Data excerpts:
------------------------------------------------------------

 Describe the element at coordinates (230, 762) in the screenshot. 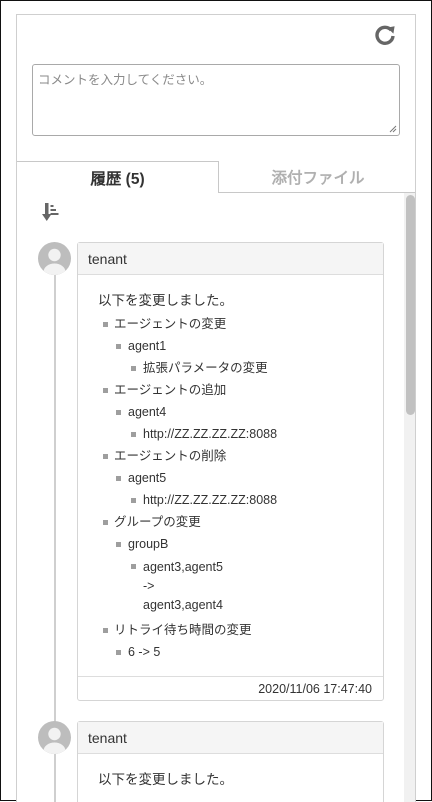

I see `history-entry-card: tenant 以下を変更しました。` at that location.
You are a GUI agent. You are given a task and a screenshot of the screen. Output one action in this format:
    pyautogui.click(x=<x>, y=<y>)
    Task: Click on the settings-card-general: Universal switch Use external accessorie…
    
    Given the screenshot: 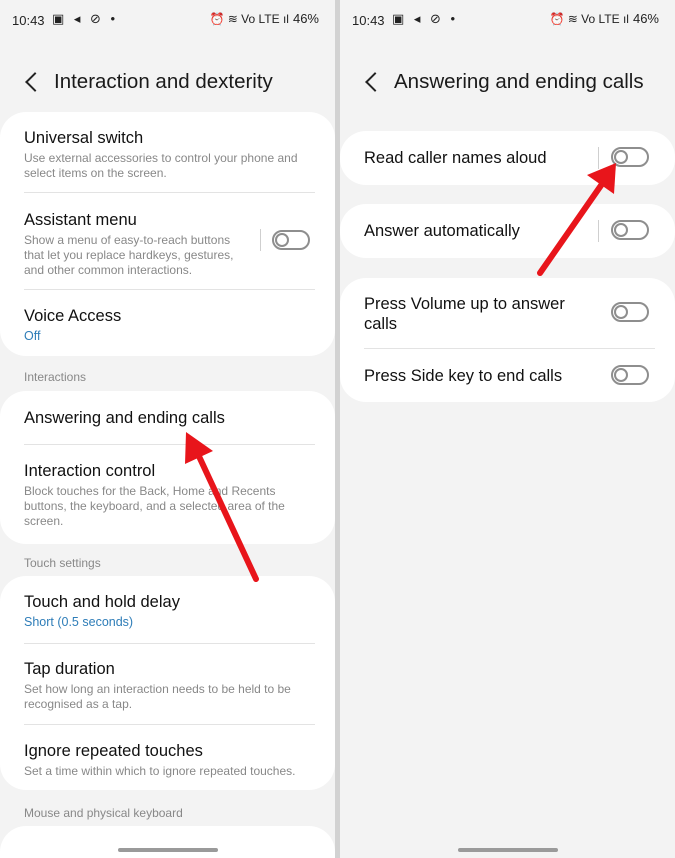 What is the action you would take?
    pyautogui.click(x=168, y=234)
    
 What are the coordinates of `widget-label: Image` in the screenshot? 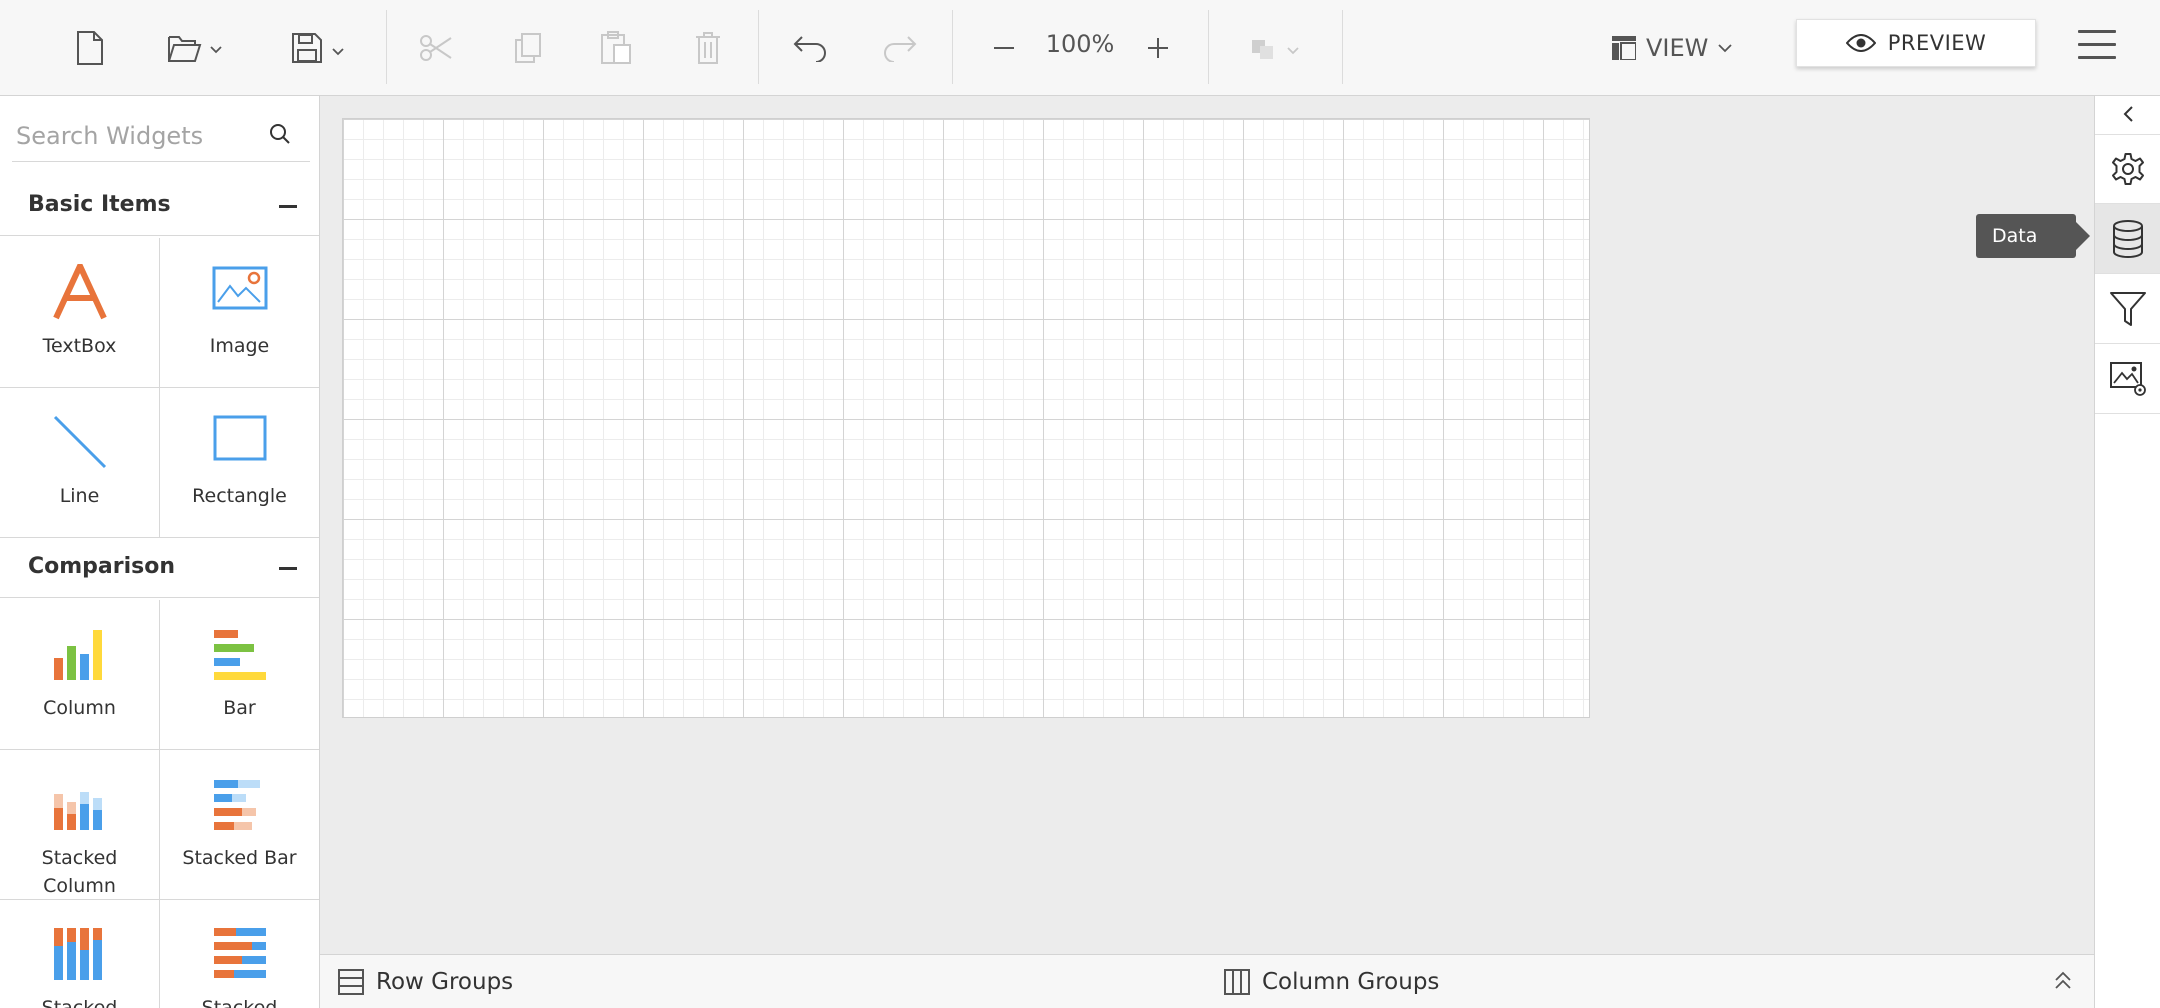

------------------------------------------------------------

> **PROBLEM DESCRIPTION**
Rewrite the rows from their beginning through the line containing "at that location.", substituting "position" for "coordinates" and leaving everything else unchanged. Omit the pictures from your answer.

> **RESULT BELOW**
 Describe the element at position (230, 762) in the screenshot. 

I see `history-entry-card: tenant 以下を変更しました。` at that location.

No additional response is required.